Você me desculpe, Cristovam, mas em momento algum insinuei que sejam golpistas os que receberam ou deram os cerca de 50 milhões de votos oposicionistas. O que escrevi é que "dos depósitos de detritos regressivos e reacionários" - isto é, das latas de lixo da história - "ecoam as sinistras pregações dos apelos aos quarteis, tais como as dos igualmente sempre derrotados udenistas dos meados do século passado..." Ainda ontem, em comentário sobre este artigo na minha página do Facebook, um eleitor do Aécio, Celso Barata, me lembrou dos golpistas de 1955 contra a posse do Juscelino, em que se destacou o Carlos Lacerda. E foi pelo Celso que tomei conhecimento dos constrangimentos por que teve que passar o ex-deputado Xico Graziano, após ter dirigido importante setor da campanha do Aécio, pelo simples fato de não endossar a malograda tentativa de impeachment da presidenta reeleita.
Mas, mesmo que não tivesse amigos e conhecidos nas correntes oposicionistas, eu saberia que os golpistas ali não são maioria. Aliás, os fundamentalistas que se abrigam em organizações políticas ou religiosas são sempre minorias, o que não os impede, conforme a história tem demonstrado, de causar incalculáveis prejuízos às entidades em nome das quais dão livre curso aos seus desvarios. No plano internacional, o exemplo mais atual é o do EI (Estado Islâmico), movimento desencadeado por ínfima minoria do Islã. No nacional, manifestações golpistas de inconformados com os resultados das urnas tiveram os seus dias de primeiras páginas, mas logo - assim almejam todos os democratas - se reencontrarão, no lixo da história, com os tristemente afamados 'tapetões' do desrespeito aos resultados futebolísticos.
Com os fraternos e saudosos abraços pra você e todos os seus do Poerner

Sen. Cristovam Buarque disse...

O bom é retomarmos a conversa. Grande abraço

Cristovam

Carlos Fayal disse...

Muito bom Poerner !

Abraço

Fayal

Hilton Japiassu disse...

Parabéns pelo texto. Abração. Japi

Milton Pina disse...

Muito bom, Poerner.

abs

Pina

Antonio Carlos Poerner disse...

Novamente, BELÍSSIMO!!!

Luiz Carlos Lemme disse...

Amigo Arthur,
Quando converso com o pai (Kardec) sobre as notícias do momento, ele sempre pergunta: "O que disse o Poerner sobre isso? Leia pra mim que depois conversamos."

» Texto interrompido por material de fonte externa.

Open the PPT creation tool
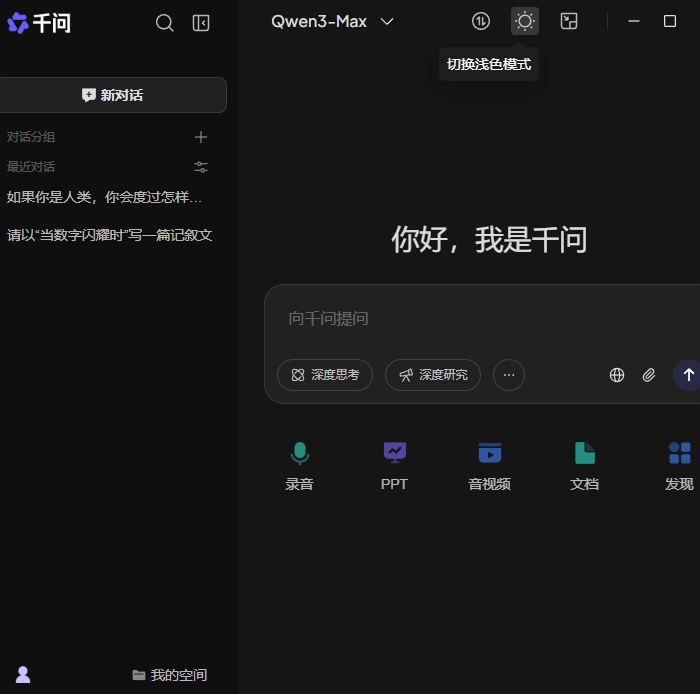 394,466
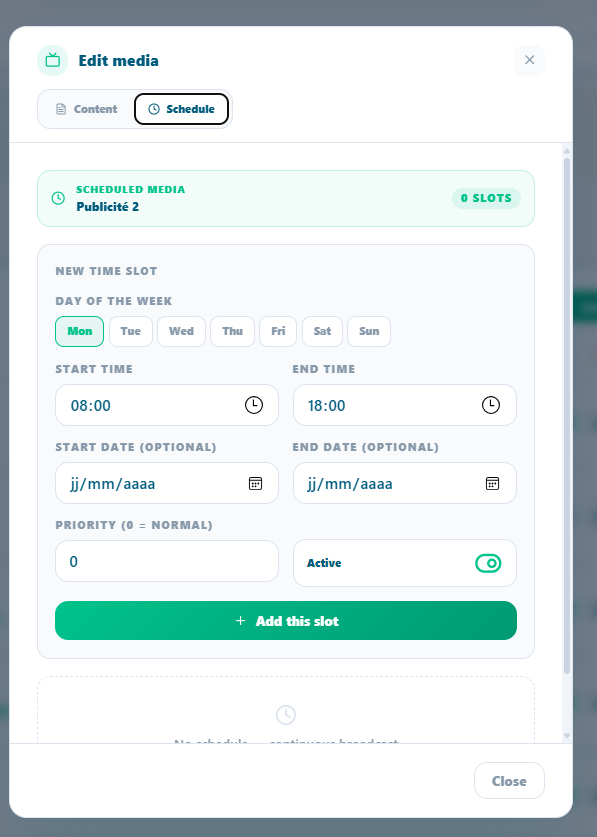Open the Start Time clock picker icon
The height and width of the screenshot is (837, 597).
(254, 405)
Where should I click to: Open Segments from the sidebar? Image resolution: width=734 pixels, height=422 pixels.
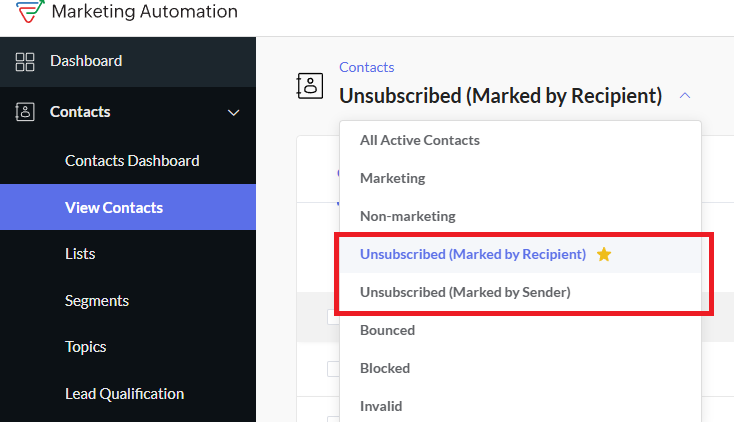(x=97, y=300)
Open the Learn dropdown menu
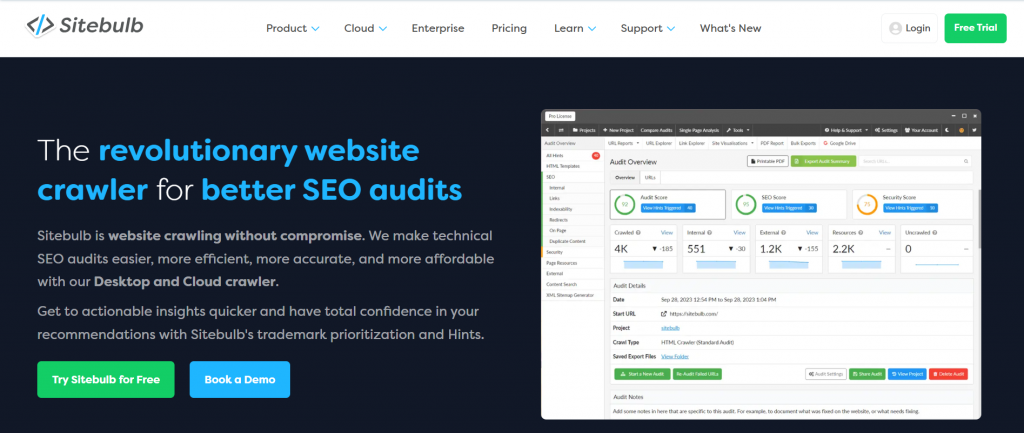This screenshot has width=1024, height=433. (x=575, y=28)
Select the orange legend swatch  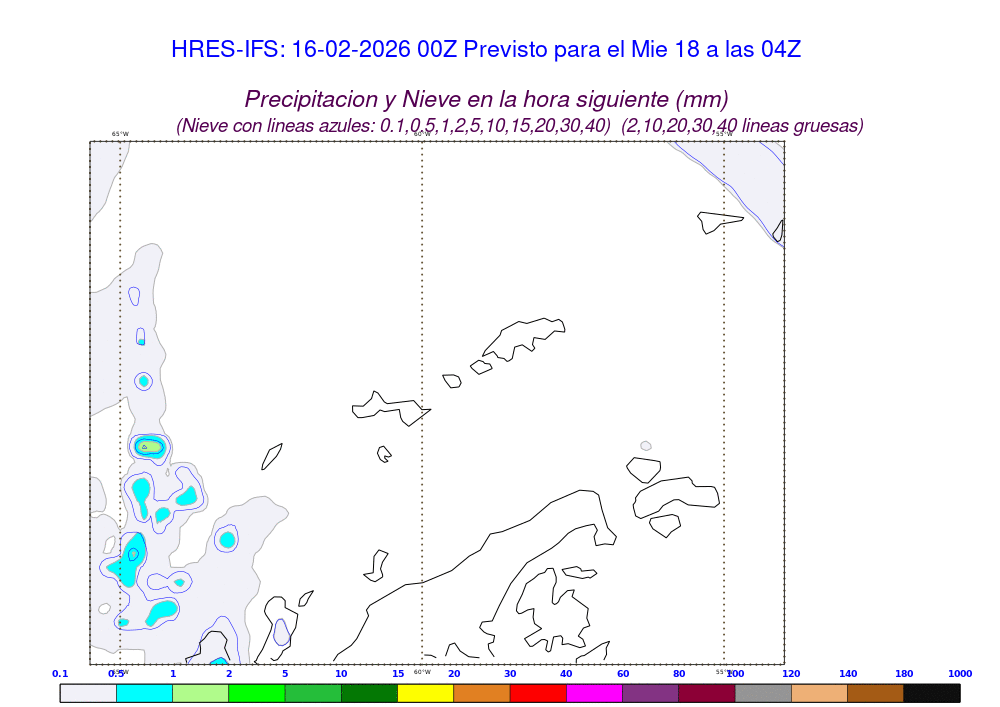[482, 693]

O velho está praticamente cego mas não perdeu os referenciais.

Abraço e obrigado pelo enterro do "entulho".

Wanderley Machado Diniz disse...

Poerner, companheiro:

antes de mais nada, as tradicionais saudações rubro-negras, não tão rubras diante do empate de domingo, mas ainda esperançosas de estarmos entre os quatro e, depois, como campeão da Libertadores. Não esmorecer, jamais!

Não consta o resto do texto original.